Dans un premier texte, le parti écologiste demandait de passer à un Conseil fédéral à neuf sièges. Depuis 1848, le monde a changé, et la Suisse avec, a avancé Greta Gysin (Vert-e-s/TI). La charge de travail a beaucoup augmenté et les dossiers sont devenus plus complexes. Le changement permettrait aussi une meilleure représentativité des régions et des langues.
Mais l'idée, déjà maintes fois traitée par le Parlement, a été balayée par Philippe Nantermod (PLR/VS). «Le Conseil fédéral à sept membres a largement fait ses preuves depuis 1848. Je rappelle que nous avons un gouvernement qui n'a jamais fait l'objet d'un remplacement intégral depuis le début de la Confédération moderne, c'est une exception mondiale», a-t-il déclaré, parlant de «stabilité».

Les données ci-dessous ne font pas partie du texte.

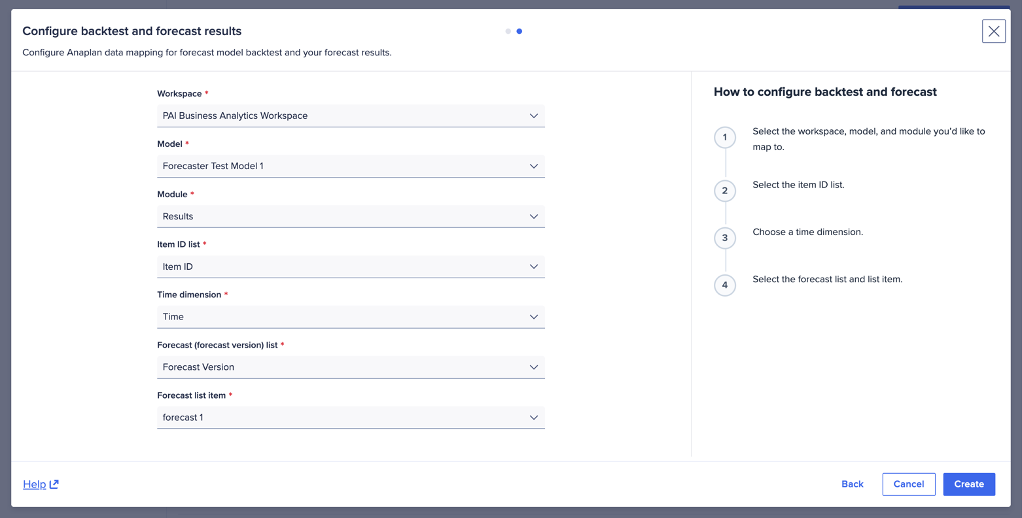Go Back to the previous step
Screen dimensions: 1022x518
[x=852, y=484]
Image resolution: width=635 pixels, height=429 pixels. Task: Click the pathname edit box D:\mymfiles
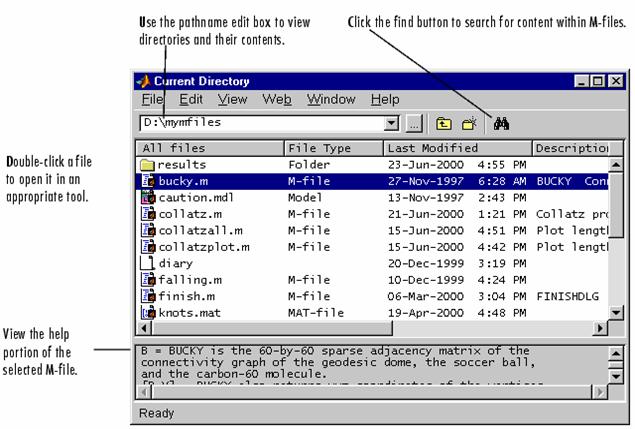(260, 123)
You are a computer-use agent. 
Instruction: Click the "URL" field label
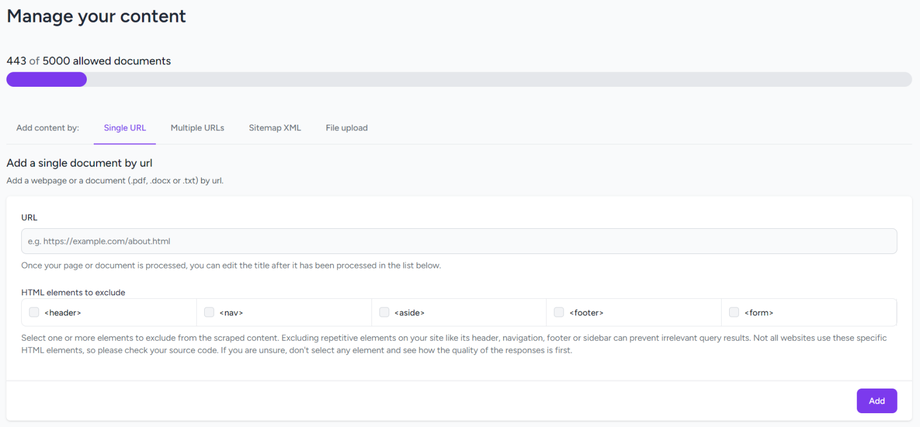(29, 217)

Quant à la représentativité des régions, c'est au Parlement lorsqu'il élit les conseillers fédéraux, de faire attention à l'origine des candidats. Le Valaisan a aussi mentionné les coûts bureaucratiques que le changement engendrerait. Avec sept membres, le gouvernement est collégial et la responsabilité conjointe.
Partager le poste rejeté
Dans sa deuxième initiative, les Vert-e-s voulaient autoriser le partage de poste au sein du Conseil fédéral, s'inspirant de l'économie privée. Aline Trede (Vert-e-s/BE) a relevé que cette organisation est déjà «monnaie courante» pour concilier vies familiale et professionnelle.
Et de rappeler que plusieurs personnes ont déjà renoncé à se porter candidat au gouvernement parce qu'elles avaient des enfants en bas âge. Or les personnes de moins de 50 ans et qui ont des familles représentent une part importante de la population.
Sans succès. Il s'agit d'un objectif irréaliste, pour la majorité du National qui a suivi l'avis de sa commission. Un conseiller fédéral est non seulement chef de département, mais aussi un membre d'un gouvernement collégial. Cette responsabilité politique peut difficilement être partagée.